Research suggests that the benefits of marriage for women may not last and, indeed, that there comes a point when they are better off widowed than shackled to an elderly spouse. (shackled? Ed?) Researchers from the University of Padua tracked almost 2,000 over-65s living in the Veneto region of Italy for four years. Based on the results of earlier studies, they expected to find the singletons more likely to be depressed and physically frail than the married people – and this proved true for men, whether they were widowers or bachelors. But among women, the widows were 23% less likely to be frail than their married counterparts; and they were less likely to be depressed too. The small number of unmarried women in the study were also found to be happier and physically stronger than their married peers.

Dr Caterina Trevisan, who led the study, speculates that in traditional (old-fashioned) marriages, it tends to be the women who are left with the burden of household chores,(I don’t know about that! Ed) leaving them feeling “stressed” and frustrated. And since women generally remain in good health longer than men, many end up acting as carers for their ailing husbands – which could, again, make being widowed something of a relief ( oh, dear! Ed).

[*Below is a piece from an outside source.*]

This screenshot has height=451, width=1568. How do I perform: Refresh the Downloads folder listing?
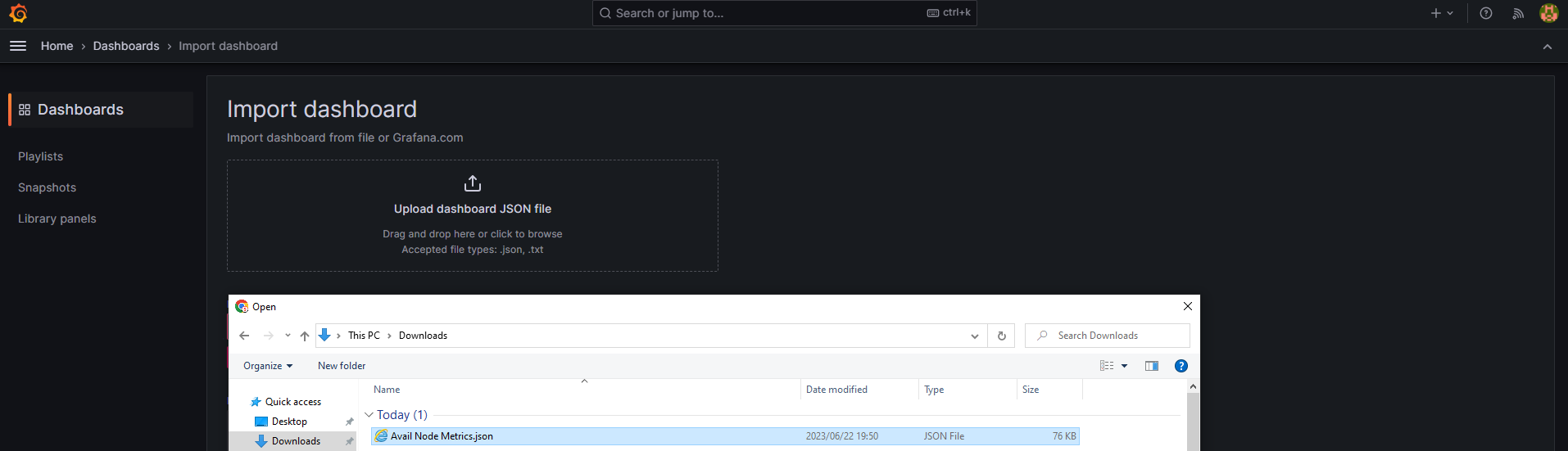(1001, 336)
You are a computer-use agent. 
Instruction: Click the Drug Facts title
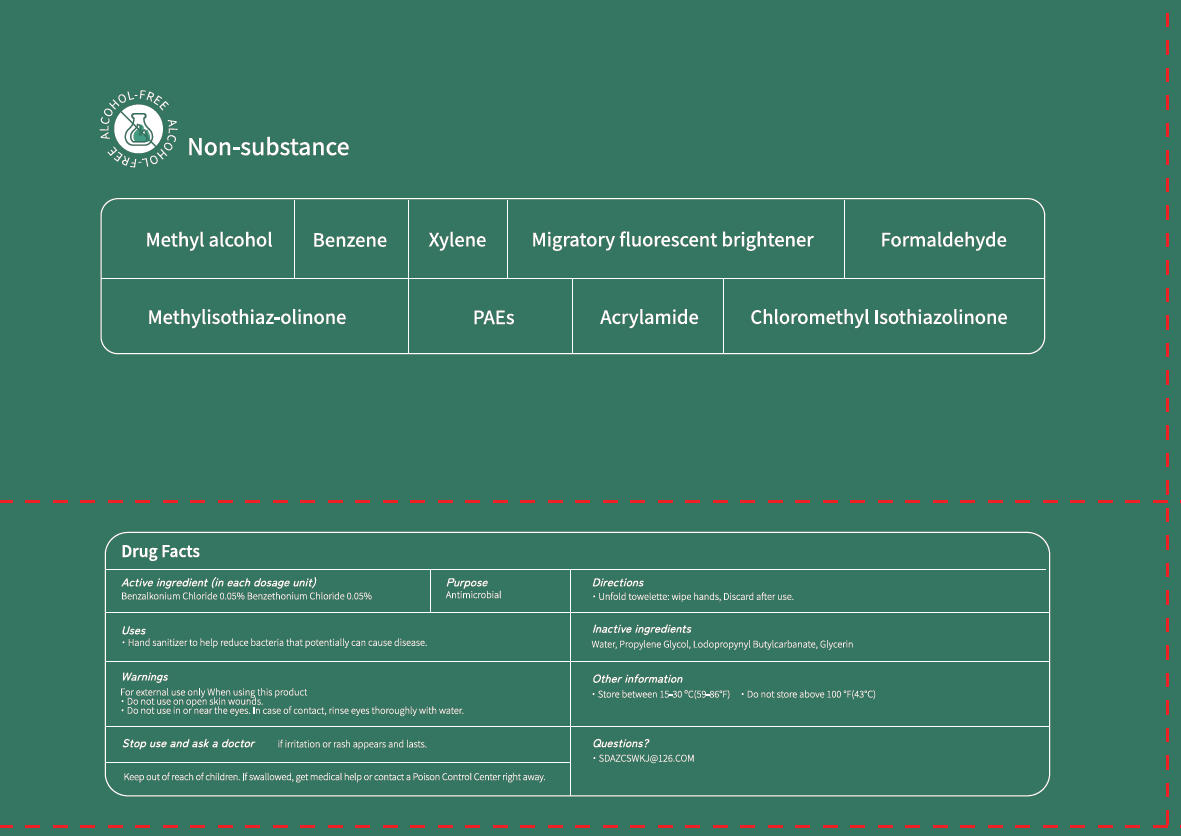point(160,551)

It may also be the case that women cope better than men do with bereavement, because they are less reliant on their spouses, and have better social and family networks to fall back on. (The Week, May 2016)

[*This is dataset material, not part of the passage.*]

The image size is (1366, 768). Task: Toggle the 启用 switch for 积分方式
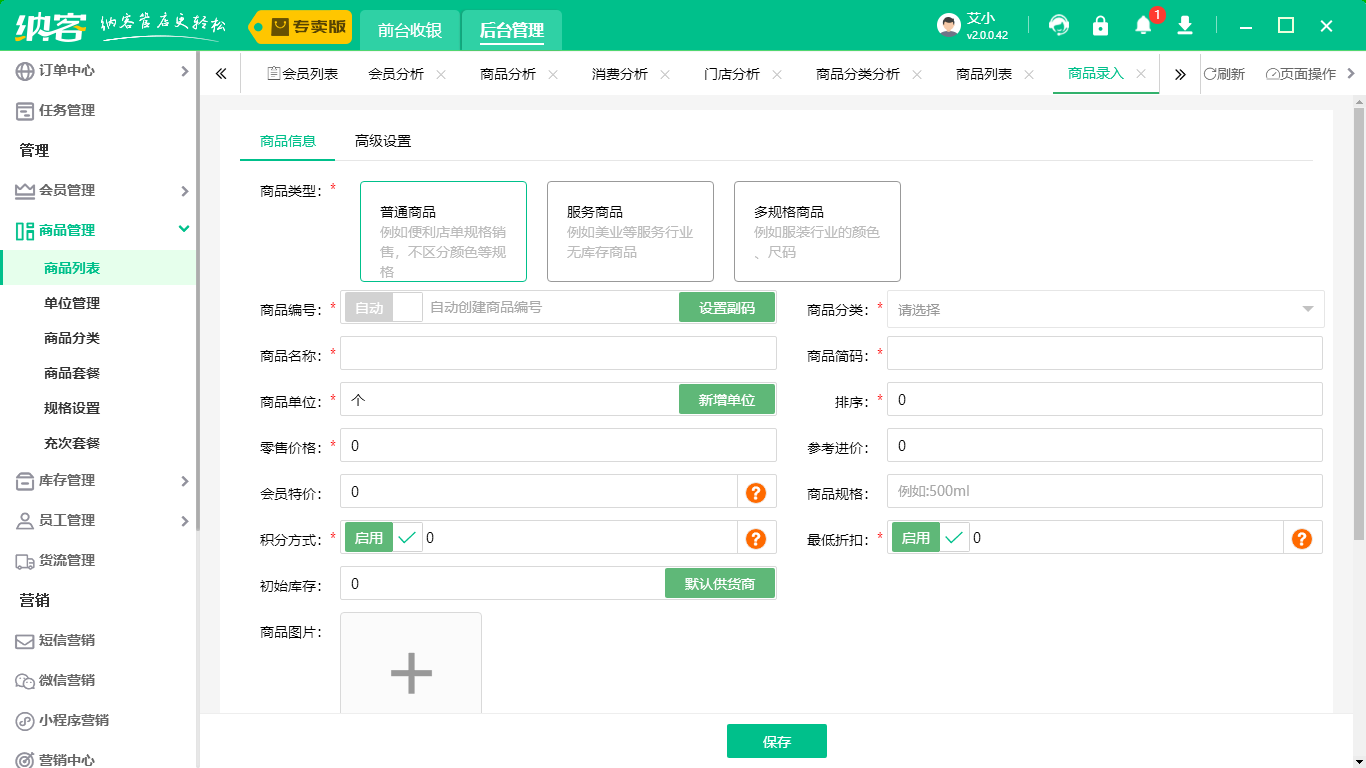pos(384,538)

So, how did males all over the world manage for centuries to persuade their spouses to do all the cooking, housework, child rearing and other boring tasks, and then nurse them in old age? It couldn’t just be that they were/are gorgeous, attractive hunks. I’m puzzled.

One Comment

  1. If I were to get married, me and my wife would do the exact same number of chores, for this exact reason. Growing up, Mum generally did more chores than Dad. I also noticed that Mum tends to be in worse shape and health than Dad, and I’m sure this is at least a contributor. Hopefully the trend you just describe will die out as the older generations are replaced by the younger ones- with our more progressive views on gender roles. One can only hope!